Frankfurter Mietspiegel entlarvt Lücken: Zahlen reichen nicht
Mietspiegel offenbart Lücke zwischen Statistik und gelebter Wirklichkeit
Der neue Mietspiegel legt die Zahlen des Marktes offen, doch statt Klarheit hat er breite Skepsis hervorgerufen. Dass sowohl Mieter als auch Vermieter das Werk in Frage stellen, zeigt: Ein bloßes Zahlenwerk kann nur dann Stabilität schaffen, wenn seine Einordnung nachvollziehbar und akzeptiert ist.
Die Stadt hat zwei renommierte Institute mit der wissenschaftlichen Ausarbeitung beauftragt. Erstmals mussten sie sich an die neue Mietspiegelverordnung des Bundes halten und Wohnungen in zehn Lagekategorien einordnen. Dabei flossen typische Einflussfaktoren ein, etwa Verkehrslärm, Nähe zu Grünflächen oder Einkaufsmöglichkeiten. In vielen Fällen ergibt sich dadurch ein detaillierteres Bild des Wohnwerts als bisher.
Gleichwohl bleiben manche Ergebnisse schwer vermittelbar. So werden in einem Quartier mit annähernd identischen Häusern einzelne Gebäude einer deutlich schlechteren Lagekategorie zugeordnet als die Nachbarhäuser. Solche Diskrepanzen schwächen die Autorität eines Instruments, das genau dazu dienen soll, Streit über Miethöhen zu vermeiden.

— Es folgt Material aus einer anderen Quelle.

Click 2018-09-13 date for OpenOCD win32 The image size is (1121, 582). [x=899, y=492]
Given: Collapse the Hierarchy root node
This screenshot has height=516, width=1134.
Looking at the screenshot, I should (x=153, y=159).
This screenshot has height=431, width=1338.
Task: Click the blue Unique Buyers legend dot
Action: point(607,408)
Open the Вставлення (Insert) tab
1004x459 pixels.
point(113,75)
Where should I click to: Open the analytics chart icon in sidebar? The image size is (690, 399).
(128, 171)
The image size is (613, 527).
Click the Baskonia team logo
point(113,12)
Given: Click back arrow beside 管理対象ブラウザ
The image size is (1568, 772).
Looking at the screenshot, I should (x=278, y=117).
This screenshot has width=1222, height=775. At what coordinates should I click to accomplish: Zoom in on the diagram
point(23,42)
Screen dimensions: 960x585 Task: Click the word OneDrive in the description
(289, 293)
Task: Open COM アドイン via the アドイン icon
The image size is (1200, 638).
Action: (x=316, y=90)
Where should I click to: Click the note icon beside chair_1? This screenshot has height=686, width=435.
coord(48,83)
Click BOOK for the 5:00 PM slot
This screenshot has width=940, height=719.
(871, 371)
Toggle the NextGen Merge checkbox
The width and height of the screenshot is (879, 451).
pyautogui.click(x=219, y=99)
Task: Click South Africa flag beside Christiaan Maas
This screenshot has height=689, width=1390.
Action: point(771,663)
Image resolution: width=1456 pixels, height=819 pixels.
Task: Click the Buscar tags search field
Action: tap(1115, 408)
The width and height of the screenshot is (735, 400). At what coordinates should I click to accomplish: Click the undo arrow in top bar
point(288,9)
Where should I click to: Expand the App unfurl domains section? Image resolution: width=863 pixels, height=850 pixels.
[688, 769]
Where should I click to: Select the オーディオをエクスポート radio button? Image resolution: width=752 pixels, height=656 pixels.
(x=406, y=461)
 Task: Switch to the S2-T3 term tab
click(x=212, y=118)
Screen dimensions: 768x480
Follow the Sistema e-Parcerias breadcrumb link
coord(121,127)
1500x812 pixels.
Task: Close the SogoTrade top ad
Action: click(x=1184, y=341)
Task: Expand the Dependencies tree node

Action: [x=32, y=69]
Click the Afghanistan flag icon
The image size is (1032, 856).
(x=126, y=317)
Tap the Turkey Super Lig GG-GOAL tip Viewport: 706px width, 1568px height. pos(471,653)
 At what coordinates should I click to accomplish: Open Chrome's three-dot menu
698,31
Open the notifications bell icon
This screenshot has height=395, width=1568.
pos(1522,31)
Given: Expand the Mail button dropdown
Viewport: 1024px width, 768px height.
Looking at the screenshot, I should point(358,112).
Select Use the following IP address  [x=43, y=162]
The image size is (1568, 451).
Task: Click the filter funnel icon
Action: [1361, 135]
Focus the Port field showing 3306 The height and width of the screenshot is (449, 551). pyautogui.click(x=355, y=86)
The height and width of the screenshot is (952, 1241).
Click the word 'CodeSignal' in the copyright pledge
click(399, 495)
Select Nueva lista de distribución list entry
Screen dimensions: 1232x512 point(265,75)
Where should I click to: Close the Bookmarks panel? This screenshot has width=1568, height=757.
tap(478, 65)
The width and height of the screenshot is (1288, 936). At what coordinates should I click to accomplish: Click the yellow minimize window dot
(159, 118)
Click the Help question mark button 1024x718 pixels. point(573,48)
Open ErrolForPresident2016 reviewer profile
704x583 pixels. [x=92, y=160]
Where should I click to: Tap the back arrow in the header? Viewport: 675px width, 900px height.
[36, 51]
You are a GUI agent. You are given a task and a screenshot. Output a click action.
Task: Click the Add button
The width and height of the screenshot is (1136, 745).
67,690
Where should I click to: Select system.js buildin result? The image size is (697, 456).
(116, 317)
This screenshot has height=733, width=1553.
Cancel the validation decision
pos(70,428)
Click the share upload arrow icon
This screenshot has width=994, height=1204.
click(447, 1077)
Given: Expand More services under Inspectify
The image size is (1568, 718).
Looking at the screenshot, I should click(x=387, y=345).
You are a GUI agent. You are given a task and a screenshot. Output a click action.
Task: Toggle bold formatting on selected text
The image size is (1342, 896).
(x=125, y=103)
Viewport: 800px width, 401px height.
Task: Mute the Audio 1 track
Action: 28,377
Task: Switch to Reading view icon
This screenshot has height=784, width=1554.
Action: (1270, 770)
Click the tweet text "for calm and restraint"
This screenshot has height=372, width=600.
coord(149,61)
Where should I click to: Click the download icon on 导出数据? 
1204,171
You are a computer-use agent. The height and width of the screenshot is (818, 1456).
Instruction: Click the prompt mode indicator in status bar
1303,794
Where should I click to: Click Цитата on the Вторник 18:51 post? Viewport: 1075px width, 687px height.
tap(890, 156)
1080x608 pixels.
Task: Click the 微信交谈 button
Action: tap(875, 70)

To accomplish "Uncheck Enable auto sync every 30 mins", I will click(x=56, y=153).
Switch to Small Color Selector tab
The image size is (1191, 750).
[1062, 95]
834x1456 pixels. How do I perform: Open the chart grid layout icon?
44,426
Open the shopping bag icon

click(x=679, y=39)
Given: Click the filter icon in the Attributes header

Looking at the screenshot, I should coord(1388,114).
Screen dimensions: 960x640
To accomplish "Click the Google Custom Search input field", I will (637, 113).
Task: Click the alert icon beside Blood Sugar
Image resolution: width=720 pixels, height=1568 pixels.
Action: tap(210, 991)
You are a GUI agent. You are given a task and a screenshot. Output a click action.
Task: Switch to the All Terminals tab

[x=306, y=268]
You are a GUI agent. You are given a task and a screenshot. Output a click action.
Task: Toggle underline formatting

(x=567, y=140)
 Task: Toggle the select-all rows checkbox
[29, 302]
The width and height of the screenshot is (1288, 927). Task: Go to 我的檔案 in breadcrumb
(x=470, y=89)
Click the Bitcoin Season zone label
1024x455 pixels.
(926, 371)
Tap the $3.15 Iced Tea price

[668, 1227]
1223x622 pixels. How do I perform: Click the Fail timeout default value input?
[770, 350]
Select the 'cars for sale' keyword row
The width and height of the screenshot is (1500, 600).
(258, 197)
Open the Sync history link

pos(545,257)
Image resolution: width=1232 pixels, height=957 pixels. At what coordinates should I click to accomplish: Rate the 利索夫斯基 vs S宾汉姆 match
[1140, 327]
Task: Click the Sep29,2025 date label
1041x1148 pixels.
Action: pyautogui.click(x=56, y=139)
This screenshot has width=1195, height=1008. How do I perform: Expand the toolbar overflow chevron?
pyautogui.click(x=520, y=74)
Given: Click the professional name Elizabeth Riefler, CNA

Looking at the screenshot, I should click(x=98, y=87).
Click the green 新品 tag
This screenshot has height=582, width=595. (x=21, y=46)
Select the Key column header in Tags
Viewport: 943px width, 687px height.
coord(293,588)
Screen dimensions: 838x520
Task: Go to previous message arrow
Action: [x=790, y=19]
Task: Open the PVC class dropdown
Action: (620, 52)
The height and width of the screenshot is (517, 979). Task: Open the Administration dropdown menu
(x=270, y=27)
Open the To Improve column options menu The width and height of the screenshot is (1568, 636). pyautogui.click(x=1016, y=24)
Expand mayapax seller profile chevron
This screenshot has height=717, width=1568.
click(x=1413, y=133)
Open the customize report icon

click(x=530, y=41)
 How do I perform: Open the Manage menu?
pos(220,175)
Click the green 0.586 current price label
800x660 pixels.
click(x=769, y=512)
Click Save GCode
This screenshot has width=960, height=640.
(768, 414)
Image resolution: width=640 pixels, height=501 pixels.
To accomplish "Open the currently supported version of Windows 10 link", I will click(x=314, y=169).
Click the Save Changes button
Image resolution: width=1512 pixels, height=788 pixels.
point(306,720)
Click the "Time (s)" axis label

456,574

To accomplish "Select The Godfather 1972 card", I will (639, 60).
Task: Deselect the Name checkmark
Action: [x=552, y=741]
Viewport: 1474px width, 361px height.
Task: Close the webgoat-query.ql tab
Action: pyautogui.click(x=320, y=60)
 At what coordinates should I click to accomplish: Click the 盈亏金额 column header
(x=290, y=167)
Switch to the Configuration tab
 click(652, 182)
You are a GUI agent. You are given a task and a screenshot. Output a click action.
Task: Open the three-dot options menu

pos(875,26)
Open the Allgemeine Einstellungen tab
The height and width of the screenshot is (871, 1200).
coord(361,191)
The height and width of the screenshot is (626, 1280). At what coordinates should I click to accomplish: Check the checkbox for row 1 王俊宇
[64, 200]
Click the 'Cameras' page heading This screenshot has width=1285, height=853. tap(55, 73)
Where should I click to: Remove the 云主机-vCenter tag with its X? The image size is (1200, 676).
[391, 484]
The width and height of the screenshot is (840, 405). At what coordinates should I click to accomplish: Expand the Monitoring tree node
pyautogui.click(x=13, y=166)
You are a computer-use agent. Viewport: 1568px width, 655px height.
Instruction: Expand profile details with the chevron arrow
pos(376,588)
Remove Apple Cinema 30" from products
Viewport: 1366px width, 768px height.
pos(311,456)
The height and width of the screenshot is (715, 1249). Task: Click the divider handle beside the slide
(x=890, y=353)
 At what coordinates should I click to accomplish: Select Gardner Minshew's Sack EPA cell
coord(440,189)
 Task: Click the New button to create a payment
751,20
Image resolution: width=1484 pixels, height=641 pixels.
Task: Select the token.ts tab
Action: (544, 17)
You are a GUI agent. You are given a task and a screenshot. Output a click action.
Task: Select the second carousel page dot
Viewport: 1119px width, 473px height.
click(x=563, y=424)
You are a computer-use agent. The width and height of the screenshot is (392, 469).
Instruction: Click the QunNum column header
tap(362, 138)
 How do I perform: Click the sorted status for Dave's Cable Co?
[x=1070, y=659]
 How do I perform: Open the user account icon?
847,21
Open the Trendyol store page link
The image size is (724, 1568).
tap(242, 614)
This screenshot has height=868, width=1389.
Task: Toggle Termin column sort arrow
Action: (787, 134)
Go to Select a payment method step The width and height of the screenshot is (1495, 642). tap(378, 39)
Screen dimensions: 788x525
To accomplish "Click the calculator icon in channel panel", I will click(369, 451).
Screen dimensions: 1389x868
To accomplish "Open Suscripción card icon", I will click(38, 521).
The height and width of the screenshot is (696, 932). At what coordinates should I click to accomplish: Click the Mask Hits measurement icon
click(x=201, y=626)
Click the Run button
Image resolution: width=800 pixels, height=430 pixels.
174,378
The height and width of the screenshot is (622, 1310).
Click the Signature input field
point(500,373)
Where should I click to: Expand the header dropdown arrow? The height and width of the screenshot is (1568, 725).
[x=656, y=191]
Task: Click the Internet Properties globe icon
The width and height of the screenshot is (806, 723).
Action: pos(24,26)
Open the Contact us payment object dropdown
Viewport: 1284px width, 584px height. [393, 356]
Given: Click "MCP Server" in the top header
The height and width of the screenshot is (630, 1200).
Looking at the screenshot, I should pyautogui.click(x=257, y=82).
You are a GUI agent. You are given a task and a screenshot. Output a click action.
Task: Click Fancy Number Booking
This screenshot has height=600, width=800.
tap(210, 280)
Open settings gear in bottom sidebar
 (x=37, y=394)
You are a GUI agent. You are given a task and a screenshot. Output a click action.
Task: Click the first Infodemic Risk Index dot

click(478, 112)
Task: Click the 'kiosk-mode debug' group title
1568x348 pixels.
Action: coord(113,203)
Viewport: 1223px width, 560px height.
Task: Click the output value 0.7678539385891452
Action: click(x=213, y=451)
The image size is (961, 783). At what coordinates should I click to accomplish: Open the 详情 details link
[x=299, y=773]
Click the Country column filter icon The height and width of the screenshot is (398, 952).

Ein Blick auf die Zahlen offenbart zudem eine harte Wahrheit: In den vergangenen Jahren sind Wohnkosten stärker gestiegen als viele andere Dienstleistungen, trotz Kappungsgrenzen und Mietpreisbremse. An dieser Entwicklung ändert ein Mietspiegel allein wenig. Wer bezahlbares Wohnen ermöglichen will, muss vorrangig an der Quelle ansetzen und mehr Wohnraum zu niedrigeren Kosten schaffen.
Die Debatte in der Stadtpolitik zeigt, dass die Lösung nicht in einer Illusion besteht, sondern in einer gezielten Wohnungsbaupolitik und klaren Prioritäten bei Flächen- und Baukosten.